[start]

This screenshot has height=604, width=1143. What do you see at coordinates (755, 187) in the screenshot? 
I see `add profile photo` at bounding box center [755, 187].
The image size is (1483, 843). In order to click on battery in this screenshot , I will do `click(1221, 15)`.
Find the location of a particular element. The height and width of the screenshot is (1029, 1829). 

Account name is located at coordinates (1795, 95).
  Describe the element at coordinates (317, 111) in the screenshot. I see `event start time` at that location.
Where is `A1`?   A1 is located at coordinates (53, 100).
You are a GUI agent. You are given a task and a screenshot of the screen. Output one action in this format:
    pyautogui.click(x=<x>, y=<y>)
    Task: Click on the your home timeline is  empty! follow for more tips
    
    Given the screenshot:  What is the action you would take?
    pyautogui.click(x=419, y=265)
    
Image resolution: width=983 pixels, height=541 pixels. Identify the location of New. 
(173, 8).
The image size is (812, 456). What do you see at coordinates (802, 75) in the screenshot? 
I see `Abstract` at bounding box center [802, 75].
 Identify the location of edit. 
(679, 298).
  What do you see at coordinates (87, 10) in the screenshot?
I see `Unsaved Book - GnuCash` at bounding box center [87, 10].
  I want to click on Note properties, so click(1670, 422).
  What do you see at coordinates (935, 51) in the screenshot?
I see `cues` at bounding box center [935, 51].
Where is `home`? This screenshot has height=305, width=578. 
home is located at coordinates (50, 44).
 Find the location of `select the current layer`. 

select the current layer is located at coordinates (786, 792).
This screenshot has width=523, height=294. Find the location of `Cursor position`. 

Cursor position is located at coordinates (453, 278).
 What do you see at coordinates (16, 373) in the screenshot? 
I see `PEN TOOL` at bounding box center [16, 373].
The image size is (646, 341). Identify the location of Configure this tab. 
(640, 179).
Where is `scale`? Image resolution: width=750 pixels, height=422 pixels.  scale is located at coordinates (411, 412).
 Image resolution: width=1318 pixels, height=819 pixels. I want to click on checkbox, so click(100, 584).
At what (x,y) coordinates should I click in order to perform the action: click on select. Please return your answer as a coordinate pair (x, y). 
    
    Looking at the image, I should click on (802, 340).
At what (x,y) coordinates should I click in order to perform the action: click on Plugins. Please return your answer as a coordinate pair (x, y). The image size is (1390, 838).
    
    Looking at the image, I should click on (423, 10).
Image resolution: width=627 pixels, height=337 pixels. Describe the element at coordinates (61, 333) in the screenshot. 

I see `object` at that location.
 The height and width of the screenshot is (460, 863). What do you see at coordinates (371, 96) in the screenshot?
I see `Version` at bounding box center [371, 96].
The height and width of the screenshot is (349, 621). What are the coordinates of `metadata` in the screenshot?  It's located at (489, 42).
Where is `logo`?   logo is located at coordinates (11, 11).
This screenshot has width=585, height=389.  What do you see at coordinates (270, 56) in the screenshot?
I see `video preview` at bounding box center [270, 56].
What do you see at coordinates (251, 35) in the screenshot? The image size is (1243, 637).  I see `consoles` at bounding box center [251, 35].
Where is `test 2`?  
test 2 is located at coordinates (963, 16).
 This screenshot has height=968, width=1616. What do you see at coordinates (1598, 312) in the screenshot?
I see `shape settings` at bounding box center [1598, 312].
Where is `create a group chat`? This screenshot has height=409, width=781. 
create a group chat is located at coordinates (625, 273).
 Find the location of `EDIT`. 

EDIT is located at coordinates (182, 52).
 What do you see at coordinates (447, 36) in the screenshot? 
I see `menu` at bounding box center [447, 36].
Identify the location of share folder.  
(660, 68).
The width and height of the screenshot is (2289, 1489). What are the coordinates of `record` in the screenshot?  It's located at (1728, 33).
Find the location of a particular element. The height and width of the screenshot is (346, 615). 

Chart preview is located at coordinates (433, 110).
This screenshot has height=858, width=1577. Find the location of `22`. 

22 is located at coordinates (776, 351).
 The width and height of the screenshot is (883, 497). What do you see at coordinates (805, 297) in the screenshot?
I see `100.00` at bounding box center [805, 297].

[end]

Please swap "particular element" for "specific element" in the listing, from its first line up to and including the line with "coordinates (53, 100).". Give only those lines, with nothing else changed.

• [Solved exercise]
This screenshot has height=604, width=1143. What do you see at coordinates (755, 187) in the screenshot? 
I see `add profile photo` at bounding box center [755, 187].
The image size is (1483, 843). In order to click on battery in this screenshot , I will do `click(1221, 15)`.
Find the location of a specific element. The height and width of the screenshot is (1029, 1829). 

Account name is located at coordinates (1795, 95).
  Describe the element at coordinates (317, 111) in the screenshot. I see `event start time` at that location.
Where is `A1`?   A1 is located at coordinates (53, 100).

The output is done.